■ Exercise description ■
Could you please find each line in the records that contains the word "will" and copy it?

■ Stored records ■
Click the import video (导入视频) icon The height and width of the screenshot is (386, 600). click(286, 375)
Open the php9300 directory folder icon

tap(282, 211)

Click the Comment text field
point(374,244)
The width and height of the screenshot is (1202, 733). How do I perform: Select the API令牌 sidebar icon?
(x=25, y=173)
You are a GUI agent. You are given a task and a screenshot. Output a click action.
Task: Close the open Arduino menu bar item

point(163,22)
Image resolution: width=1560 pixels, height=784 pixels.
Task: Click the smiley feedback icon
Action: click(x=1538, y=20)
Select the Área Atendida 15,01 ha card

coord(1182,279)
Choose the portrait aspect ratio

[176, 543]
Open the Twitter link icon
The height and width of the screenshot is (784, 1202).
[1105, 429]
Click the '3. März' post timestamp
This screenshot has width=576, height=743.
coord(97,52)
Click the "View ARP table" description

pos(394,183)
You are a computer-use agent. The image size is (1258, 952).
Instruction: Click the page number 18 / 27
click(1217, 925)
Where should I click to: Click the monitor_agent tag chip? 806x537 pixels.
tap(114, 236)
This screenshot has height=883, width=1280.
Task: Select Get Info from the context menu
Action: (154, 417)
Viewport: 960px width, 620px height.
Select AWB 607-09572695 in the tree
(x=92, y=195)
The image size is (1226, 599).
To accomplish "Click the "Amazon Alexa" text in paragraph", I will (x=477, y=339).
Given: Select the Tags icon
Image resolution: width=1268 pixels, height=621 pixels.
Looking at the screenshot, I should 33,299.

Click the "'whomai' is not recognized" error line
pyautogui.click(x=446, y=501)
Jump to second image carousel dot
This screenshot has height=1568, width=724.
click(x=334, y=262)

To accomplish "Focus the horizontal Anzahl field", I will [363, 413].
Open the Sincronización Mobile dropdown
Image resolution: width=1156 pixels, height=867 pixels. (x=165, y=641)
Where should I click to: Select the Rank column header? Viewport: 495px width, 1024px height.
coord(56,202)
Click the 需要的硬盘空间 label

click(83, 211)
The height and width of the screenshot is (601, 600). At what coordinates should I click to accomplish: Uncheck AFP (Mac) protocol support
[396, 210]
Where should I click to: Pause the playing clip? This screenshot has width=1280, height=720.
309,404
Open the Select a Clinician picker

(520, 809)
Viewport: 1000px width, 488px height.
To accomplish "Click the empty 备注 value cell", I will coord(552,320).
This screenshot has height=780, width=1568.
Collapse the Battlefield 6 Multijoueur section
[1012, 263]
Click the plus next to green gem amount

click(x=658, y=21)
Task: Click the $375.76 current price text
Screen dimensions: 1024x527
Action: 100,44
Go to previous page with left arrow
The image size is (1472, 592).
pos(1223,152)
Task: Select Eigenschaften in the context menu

■ Solution to this exercise ■
To accomplish "Click the "Amazon Alexa" text in paragraph", I will (x=477, y=339).
To accomplish "Focus the horizontal Anzahl field", I will [363, 413].
To accomplish "Click the empty 备注 value cell", I will coord(552,320).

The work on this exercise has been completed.